#### Work to complete
From the data below, repeat exactly the lines from the line with "Task: Click edit pencil on CEO role card" to the line with "You are a computer-use agent. This", both included.

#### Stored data
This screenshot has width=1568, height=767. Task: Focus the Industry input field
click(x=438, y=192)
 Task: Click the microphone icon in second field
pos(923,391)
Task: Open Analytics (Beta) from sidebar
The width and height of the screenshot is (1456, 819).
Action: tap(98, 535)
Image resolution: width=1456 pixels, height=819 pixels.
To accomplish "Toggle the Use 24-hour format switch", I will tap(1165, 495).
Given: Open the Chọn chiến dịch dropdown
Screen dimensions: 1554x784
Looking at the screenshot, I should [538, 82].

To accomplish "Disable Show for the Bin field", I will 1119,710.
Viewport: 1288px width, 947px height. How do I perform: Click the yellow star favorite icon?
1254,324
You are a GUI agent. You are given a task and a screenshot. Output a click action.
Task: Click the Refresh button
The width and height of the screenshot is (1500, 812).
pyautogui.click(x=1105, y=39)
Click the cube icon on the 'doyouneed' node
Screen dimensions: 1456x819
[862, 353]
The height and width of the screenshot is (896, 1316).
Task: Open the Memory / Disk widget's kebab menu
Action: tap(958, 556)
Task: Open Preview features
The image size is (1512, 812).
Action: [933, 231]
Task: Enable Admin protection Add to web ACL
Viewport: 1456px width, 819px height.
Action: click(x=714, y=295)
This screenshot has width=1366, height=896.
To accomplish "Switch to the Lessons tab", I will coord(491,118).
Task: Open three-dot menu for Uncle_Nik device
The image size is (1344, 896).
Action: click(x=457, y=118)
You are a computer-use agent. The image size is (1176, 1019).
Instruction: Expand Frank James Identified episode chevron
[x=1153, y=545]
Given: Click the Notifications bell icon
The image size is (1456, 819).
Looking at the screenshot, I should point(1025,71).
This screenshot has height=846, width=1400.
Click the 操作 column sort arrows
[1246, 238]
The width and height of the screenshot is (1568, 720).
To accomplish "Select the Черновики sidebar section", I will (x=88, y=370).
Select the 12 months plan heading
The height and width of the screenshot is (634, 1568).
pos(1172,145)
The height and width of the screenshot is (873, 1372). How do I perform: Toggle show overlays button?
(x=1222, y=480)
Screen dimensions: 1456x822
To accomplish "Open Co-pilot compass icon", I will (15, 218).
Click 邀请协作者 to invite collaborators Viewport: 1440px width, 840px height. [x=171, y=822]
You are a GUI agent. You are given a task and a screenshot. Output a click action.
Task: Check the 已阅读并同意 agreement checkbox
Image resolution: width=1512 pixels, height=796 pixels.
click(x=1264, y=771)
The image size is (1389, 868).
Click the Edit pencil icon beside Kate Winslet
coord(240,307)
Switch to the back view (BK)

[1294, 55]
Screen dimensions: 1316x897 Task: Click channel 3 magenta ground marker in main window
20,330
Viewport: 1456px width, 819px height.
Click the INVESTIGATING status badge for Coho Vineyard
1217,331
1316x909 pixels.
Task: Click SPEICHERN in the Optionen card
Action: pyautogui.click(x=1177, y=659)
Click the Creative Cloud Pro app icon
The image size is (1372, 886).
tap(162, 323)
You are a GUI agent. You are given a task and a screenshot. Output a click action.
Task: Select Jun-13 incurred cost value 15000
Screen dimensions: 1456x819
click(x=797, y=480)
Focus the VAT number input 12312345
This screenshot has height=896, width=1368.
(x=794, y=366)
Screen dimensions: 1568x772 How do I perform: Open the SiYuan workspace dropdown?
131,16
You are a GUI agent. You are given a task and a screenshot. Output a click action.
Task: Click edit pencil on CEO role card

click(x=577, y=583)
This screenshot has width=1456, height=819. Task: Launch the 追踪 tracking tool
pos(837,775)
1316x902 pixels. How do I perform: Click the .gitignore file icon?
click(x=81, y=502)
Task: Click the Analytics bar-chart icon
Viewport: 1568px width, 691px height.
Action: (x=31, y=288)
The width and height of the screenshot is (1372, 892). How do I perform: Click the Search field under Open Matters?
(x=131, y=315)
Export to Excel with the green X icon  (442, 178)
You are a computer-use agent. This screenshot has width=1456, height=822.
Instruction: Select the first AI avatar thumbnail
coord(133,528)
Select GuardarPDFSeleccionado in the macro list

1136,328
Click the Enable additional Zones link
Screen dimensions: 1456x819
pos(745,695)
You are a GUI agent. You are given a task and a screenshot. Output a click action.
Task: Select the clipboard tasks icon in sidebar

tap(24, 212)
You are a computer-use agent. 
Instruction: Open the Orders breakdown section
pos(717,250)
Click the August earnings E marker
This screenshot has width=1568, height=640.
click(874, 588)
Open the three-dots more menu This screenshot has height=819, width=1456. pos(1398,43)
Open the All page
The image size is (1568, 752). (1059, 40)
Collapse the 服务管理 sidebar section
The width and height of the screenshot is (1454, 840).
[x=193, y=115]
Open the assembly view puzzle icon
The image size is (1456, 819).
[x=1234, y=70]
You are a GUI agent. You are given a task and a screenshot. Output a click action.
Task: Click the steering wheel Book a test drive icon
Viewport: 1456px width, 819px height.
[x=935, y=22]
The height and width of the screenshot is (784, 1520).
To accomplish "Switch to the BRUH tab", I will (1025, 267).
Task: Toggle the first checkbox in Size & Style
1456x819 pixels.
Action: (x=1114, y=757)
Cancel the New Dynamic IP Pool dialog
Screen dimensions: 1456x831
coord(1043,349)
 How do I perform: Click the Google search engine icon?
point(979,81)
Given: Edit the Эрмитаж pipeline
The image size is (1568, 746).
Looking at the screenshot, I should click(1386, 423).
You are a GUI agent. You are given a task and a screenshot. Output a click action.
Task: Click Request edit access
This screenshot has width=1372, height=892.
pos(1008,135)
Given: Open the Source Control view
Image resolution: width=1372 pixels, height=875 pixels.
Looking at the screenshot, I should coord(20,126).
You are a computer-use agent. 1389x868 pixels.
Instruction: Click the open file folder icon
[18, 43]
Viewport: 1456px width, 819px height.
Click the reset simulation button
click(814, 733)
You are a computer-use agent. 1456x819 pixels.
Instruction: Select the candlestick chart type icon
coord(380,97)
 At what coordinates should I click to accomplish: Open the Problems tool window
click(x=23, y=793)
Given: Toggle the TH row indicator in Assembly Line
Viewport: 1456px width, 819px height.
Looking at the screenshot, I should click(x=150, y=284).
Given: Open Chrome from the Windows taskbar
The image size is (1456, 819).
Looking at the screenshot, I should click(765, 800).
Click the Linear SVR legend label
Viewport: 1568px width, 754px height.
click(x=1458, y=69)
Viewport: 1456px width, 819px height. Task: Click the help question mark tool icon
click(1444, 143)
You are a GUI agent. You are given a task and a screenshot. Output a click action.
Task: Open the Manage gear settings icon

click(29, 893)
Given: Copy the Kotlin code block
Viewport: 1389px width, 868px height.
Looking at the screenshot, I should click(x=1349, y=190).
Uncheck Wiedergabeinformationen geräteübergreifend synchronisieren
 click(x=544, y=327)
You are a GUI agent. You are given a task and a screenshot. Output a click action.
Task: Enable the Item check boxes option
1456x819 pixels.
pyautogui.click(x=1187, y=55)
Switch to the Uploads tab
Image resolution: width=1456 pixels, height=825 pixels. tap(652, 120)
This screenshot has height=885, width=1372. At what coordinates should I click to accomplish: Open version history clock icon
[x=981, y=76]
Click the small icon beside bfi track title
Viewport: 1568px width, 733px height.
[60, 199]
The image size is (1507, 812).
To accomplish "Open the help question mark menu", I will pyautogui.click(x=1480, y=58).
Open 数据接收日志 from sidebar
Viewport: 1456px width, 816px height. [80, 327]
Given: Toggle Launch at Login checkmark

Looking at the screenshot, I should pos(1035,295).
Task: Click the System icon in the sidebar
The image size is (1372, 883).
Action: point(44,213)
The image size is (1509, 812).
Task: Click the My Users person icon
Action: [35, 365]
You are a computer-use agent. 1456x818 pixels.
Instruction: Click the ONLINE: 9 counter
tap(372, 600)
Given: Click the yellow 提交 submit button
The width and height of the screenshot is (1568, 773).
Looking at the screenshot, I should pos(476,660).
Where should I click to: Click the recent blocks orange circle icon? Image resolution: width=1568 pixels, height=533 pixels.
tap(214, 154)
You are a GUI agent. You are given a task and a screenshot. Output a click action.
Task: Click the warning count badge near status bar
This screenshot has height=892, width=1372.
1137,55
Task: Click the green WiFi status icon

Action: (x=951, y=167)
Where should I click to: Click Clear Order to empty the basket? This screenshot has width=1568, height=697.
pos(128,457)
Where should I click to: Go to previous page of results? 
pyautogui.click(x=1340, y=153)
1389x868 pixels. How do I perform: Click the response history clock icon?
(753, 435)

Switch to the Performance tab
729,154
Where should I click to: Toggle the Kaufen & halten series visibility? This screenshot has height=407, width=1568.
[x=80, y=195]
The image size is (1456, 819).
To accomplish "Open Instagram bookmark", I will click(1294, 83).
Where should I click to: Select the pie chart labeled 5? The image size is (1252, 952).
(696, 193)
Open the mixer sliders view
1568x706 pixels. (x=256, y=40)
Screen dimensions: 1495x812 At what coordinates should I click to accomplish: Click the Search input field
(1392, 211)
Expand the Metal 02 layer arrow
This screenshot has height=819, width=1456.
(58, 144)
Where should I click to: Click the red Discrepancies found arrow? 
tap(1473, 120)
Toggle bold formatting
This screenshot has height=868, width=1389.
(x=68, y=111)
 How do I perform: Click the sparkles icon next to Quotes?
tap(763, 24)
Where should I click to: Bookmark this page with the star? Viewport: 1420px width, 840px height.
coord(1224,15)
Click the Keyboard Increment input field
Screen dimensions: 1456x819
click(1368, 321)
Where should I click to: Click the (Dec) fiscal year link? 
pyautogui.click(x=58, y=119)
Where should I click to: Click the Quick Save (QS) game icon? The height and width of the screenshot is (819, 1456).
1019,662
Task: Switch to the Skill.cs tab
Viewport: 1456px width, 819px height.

#### Answer box
Task: Click edit pencil on CEO role card

click(x=577, y=583)
This screenshot has width=1456, height=819. Task: Launch the 追踪 tracking tool
pos(837,775)
1316x902 pixels. How do I perform: Click the .gitignore file icon?
click(x=81, y=502)
Task: Click the Analytics bar-chart icon
Viewport: 1568px width, 691px height.
Action: (x=31, y=288)
The width and height of the screenshot is (1372, 892). How do I perform: Click the Search field under Open Matters?
(x=131, y=315)
Export to Excel with the green X icon  (442, 178)
You are a computer-use agent. This screenshot has width=1456, height=822.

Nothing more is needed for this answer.